Statistical heterogeneity of the findings was assessed using I2 statistics and visual inspection of the forest plots. Since there was evidence of statistical heterogeneity (I2>50%22 for some of the associations) random-effects modelling was used to pool effect sizes of individual studies using Review Manager (RevMan) V.5.3. Pooled effect sizes were presented in forest plots. In all quantitative analysis, effect sizes were expressed in mean differences.

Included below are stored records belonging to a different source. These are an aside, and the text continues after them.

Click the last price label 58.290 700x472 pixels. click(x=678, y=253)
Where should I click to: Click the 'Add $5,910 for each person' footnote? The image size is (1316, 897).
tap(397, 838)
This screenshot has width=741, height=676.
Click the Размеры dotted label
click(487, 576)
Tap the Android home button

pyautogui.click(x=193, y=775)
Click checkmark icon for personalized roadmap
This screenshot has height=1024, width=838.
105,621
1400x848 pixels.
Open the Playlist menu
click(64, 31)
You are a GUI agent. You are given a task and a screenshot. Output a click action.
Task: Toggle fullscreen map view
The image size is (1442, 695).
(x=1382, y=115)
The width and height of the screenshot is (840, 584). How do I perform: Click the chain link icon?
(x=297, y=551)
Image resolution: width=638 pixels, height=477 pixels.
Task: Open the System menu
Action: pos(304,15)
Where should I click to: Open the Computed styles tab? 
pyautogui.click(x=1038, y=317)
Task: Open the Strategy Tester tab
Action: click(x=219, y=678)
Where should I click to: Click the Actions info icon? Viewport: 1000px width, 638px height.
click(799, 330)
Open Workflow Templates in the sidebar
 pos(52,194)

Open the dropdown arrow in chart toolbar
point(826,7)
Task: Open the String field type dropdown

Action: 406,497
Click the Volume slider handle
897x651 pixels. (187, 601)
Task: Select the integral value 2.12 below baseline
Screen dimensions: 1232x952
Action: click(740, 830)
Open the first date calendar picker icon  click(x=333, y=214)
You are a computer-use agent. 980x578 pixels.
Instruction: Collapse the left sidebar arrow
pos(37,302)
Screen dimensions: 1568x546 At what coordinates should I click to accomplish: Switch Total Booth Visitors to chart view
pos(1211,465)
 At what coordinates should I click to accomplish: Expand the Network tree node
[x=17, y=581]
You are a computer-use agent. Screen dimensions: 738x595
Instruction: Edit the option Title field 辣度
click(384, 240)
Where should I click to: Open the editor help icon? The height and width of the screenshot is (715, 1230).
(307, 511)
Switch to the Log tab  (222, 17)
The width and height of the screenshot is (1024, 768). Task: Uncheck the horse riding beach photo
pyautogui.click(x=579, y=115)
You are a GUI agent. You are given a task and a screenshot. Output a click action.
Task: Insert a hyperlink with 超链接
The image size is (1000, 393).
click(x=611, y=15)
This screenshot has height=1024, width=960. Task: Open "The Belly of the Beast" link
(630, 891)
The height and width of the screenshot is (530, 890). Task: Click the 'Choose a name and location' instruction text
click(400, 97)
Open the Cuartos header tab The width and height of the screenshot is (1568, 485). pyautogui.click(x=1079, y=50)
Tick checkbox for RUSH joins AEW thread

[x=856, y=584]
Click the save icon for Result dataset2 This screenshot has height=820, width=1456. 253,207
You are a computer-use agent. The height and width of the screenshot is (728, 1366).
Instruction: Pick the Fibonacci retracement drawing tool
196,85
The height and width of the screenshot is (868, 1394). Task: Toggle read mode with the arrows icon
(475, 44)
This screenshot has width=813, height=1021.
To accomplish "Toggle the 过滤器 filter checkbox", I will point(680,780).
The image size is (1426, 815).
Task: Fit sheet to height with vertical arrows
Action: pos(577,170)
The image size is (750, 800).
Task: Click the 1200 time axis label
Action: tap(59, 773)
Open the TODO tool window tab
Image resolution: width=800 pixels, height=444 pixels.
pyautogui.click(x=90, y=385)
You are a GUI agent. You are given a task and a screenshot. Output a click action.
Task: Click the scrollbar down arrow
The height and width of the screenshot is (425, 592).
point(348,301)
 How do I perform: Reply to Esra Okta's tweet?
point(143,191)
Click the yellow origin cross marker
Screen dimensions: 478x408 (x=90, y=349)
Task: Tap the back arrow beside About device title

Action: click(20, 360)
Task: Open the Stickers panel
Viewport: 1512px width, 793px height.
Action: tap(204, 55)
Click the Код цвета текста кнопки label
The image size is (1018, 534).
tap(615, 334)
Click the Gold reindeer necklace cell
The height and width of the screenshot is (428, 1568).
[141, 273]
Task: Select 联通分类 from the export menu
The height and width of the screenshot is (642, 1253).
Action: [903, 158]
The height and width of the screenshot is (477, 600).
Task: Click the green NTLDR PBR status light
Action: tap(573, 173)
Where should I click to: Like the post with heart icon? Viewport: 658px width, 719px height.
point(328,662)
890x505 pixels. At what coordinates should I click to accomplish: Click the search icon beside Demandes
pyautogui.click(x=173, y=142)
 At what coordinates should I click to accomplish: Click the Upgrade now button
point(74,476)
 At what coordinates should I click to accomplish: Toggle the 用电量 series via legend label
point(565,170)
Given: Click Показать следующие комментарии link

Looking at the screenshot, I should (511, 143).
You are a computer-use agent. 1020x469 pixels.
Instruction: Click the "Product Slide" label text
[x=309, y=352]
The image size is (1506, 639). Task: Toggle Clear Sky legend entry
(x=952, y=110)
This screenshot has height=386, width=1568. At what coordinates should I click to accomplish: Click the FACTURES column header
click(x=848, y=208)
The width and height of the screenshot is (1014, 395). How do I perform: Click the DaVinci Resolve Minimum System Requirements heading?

Findings were reported stratified on (1) intervention component (ie, active referral, goal setting, and/or e/mHealth); (2) patient group (ie, specified into back, upper limb, knee or hip surgery patients); and (3) outcome (ie, sports or work participation, performance of physical activities and QoL). Although outlined in our a priori registered protocol,19 due to limited variation between studies, we were not able to stratify our findings by risk of bias. Moreover, results were classified based on the length of follow-up of the intervention into short- (0–3 months postsurgery) and long-term (≥3 months postsurgery) effects, to differentiate potential short term biological recovery from longer term effects of the intervention.

Results

Literature search

The literature search resulted in a total of 9833 records: 3688 in Medline, 4617 in EMBASE and 1528 in CINAHL (figure 1). After removing duplicates and adding an additional 3 articles that were found through forward and backward reference checking, 6325 records were screened on title and abstracts. A total of 82 full-text articles were retrieved, from which 65 articles were removed as they did not meet the inclusion criteria (online supplementary material 3).

Supplemental material

Figure 1

PRISMA flow chart depicting the selection procedure of articles.

Study descriptives

Eventually, 17 articles23–39 from 14 studies with in total 2494 participants were included. An overview of extracted data of the included studies can be found in online supplementary material 4. Fifteen of the included articles from 12 studies described randomised controlled trials,23 24 26–33 35–39 while two articles described controlled before-after studies.25 34 Most studies were conducted in high-income countries (ie, Western Europe, USA or Australia) and two studies in China38 39 studying samples of patients undergoing surgeries to their back (ie, laminectomy, lumbar discectomy, disc surgery and spinal stenosis),23 24 26 28–31 34 39 upper limbs (ie, anterior shoulder dislocation repair),25 37 hips (ie, total hip arthroplasty)33 36 38 and knees (ie, ACL reconstruction and knee arthroplasty).27 32 35 Patient samples consisted of combinations of men and women, and the average age of the study samples ranged from 29 to 70 years, with an average (SD) of 51 (14) years.

Supplemental material

Regarding relevant intervention components, five studies used an e/mHealth intervention.27 34–36 39 Active referral to a case manager was assessed by three studies.31 33 37 Six studies reported the effects of a combined intervention with two components, that is, active referral to a case manager and goal setting (in four studies),23–26 28–30 goal setting and e/mHealth (one study),32 and active referral and e/mHealth (one study).38 The intervention length ranged from 14 days35 to 36 months34. In 12 studies, the control group received usual care only,25–31 33–39 while in two studies described in three articles, usual care also included an education programme on postoperative recovery and extra phone meetings.23 24 32

Regarding risk of bias (figure 2; online supplementary material 5-6), randomised controlled trials showed a low or unclear risk of bias regarding patient randomisation, allocation concealment, blinding of the outcome assessment and selective reporting. All studies showed high or unclear risk of bias regarding blinding of the participants and care providers while four studies had a high risk of bias due to incomplete outcome data. Also, there were other sources of bias indicated such as selection bias and poor intervention compliance. Out of the non-randomised studies, one study showed a high overall risk of bias25 and one study showed a low overall risk of bias.34

Supplemental material

Figure 2

Risk of bias of all included studies. Risk of bias of randomised controlled studies (upper panels) and non-randomised controlled studies (lower panels) are shown.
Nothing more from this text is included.